Kay Oleander hört Stimmen von zwei Männern. Ein Streit. Er schaut nach. In diesem Augenblick gehen die beiden auf ihn los und schlagen ihn zusammen. Vielleicht hätten sie ihn umgebracht, wenn nicht der skurrile Nachbar Gustav Ringseis dazwischen gegangen wäre. Ihm fielen die Fremden auf, die eine halbe Stunde lang herumlungerten und in dem Augenblick scheinbar einen Streit anfingen, in dem der halbblinde Polizist aus dem Auto stieg. Er schleppt Kay Oleander in dessen Wohnung und kümmert sich um ihn.

Trotz allem besteht Kay Oleander darauf, am nächsten Abend mit seinem Kollegen erneut zu der Gaststätte zu fahren. Während Arno Gillis im Auto bleibt, um den Hinterausgang beobachten zu können, setzt sich Kay Oleander wieder in die Gaststube. Weil der Wirt Alexander („Alex“) Nolte mit der geschlossenen Gesellschaft im Nebenzimmer ist, serviert die Kellnerin Geli das Bier.

Zur mit Holger Kranich vereinbarten Zeit betritt Silvia Glaser das Lokal, klopft an die Tür zum Nebenzimmer und geht hinein.

Eineinhalb Stunden später schickt sie Kay Oleander eine SMS. Sie teilt ihm mit, dass von „Nine Eleven“ die Rede gewesen sei und Holger Kranich sie in Kürze nach Hause fahren werde.

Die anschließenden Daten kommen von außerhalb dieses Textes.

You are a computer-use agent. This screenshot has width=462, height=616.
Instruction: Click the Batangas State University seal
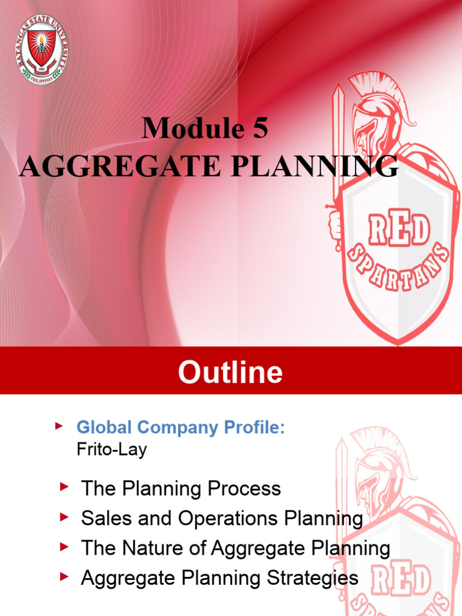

„Nine Eleven“ bedeutet in diesem Fall vermutlich nicht 11. September, sondern 9. November. Zur Feier des Jahrestages der Grundsteinlegung für den Bau des Jüdischen Zentrums am St.-Jakobs-Platz werden Honoratioren wie der Bundespräsident erwartet. Soll da ein Attentat stattfinden? Bei der Grundsteinlegung am 9. November 2003 hatte die Polizei einen Sprengstoffanschlag verhindern können.

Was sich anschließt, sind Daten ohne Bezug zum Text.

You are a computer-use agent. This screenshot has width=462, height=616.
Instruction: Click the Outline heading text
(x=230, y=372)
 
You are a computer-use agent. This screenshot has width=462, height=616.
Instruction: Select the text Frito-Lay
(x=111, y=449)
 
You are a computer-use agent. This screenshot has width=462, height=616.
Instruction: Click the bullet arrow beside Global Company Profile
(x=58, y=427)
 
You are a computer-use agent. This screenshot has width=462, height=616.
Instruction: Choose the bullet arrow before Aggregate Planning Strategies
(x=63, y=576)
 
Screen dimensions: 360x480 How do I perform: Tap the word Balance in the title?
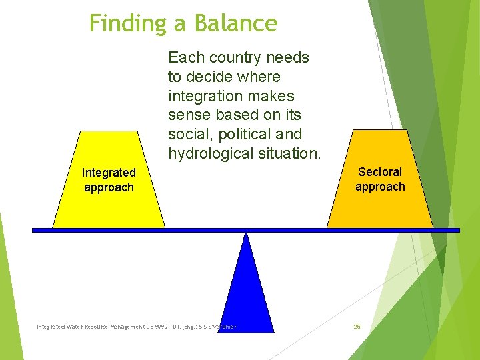coord(236,24)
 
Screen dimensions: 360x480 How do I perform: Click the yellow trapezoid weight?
coord(109,207)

Als die Teilnehmer der Versammlung die Gaststätte verlassen, versucht Kay Oleander, den Wirt auszuhorchen, erfährt aber nichts Neues. Arno Gillis teilt ihm per SMS mit, dass er Holger Kranich wie abgesprochen gefolgt sei und beobachtet habe, wie Silvia Glaser unbehelligt ins Haus gegangen sei. Schließlich lässt sich Kay Oleander von Geli ein Taxi rufen.

Showdown

Vor dem Mietshaus, in dem sich Silvia Glasers Wohnung befindet, blinken Blaulichter. Kay Oleander zückt seinen Dienstausweis und erfährt von einem der Polizisten, dass eine Frau noch vom Balkon um Hilfe geschrien habe, bevor sie zusammengebrochen sei.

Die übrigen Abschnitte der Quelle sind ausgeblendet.